Finalement la formule de Yonnet trouve également une résonnance chez notre-Guénon favori, après avoir convoqué l’habituel Lincoln : tout cela est d’abord affaire de sottise et la majesté des choses du monde qu’on croit distinguer ne se trouve que dans les conséquences formidables et incalculables de la piètre sottise et rien d’autre.

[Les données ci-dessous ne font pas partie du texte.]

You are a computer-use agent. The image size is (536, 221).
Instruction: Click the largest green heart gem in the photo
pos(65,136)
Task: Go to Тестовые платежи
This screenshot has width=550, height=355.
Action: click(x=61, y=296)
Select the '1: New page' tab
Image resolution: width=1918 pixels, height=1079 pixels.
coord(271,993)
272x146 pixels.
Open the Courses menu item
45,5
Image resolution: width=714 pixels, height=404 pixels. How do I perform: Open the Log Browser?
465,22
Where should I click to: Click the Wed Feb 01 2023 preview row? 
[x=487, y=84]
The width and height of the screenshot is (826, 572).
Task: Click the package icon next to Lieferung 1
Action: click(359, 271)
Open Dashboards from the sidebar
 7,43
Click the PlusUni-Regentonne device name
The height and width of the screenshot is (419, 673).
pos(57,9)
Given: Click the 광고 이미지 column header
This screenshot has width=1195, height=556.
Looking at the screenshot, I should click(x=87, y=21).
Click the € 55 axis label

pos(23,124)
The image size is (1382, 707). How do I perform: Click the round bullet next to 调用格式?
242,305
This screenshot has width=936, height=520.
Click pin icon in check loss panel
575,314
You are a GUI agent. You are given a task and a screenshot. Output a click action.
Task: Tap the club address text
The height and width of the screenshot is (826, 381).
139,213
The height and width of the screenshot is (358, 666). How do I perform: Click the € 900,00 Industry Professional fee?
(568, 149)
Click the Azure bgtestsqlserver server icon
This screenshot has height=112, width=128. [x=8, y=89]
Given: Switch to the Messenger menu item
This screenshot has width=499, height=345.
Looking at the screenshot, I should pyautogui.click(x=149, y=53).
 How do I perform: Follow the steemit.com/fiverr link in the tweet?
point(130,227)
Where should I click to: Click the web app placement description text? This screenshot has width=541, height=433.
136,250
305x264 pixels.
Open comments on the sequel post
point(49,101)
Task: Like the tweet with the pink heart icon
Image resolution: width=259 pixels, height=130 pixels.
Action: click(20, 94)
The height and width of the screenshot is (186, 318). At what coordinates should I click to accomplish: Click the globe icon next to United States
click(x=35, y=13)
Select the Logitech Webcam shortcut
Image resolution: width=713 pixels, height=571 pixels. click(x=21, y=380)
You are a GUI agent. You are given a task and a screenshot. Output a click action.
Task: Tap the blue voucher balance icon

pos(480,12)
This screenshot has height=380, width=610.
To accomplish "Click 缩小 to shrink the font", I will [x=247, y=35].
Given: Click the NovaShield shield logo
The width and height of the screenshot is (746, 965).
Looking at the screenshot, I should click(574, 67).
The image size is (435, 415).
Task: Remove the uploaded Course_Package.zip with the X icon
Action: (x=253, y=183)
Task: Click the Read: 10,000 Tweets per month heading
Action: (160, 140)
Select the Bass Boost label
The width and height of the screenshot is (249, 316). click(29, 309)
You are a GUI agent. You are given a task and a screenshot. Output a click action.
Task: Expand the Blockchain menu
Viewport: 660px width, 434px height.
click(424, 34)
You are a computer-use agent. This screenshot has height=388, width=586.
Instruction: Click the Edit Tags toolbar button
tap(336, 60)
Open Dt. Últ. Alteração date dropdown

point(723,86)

C’est bien dans ce qui échappe à l’humain, – je veux dire l’humain tel qu’il est descendu si bas aujourd’hui, – que l’on peut espérer entrevoir l’amorce du sacré et la hauteur de la mystique ; dès lors que, c’est l’essentiel, lorsqu’il trébuche et se laisse aller à la fascination de sa propre chute, l’humain cède à son inspirateur occasionnel et obtient ainsi sans y rien comprendre la grâce diabolique du facteur déclencheur : « On dit même que le diable, quand il veut, est fort bon théologien ; il est vrai, pourtant, qu’il ne peut s'empêcher de laisser échapper toujours quelque sottise, qui est comme sa signature. »

... Tant il est vrai qu’il est excellent de se prêter pour être l’instrument du Diable et lui permettre de manifester cette sottise “qui est comme sa signature”, et ainsi entraver décisivement les affreux desseins de lui-même.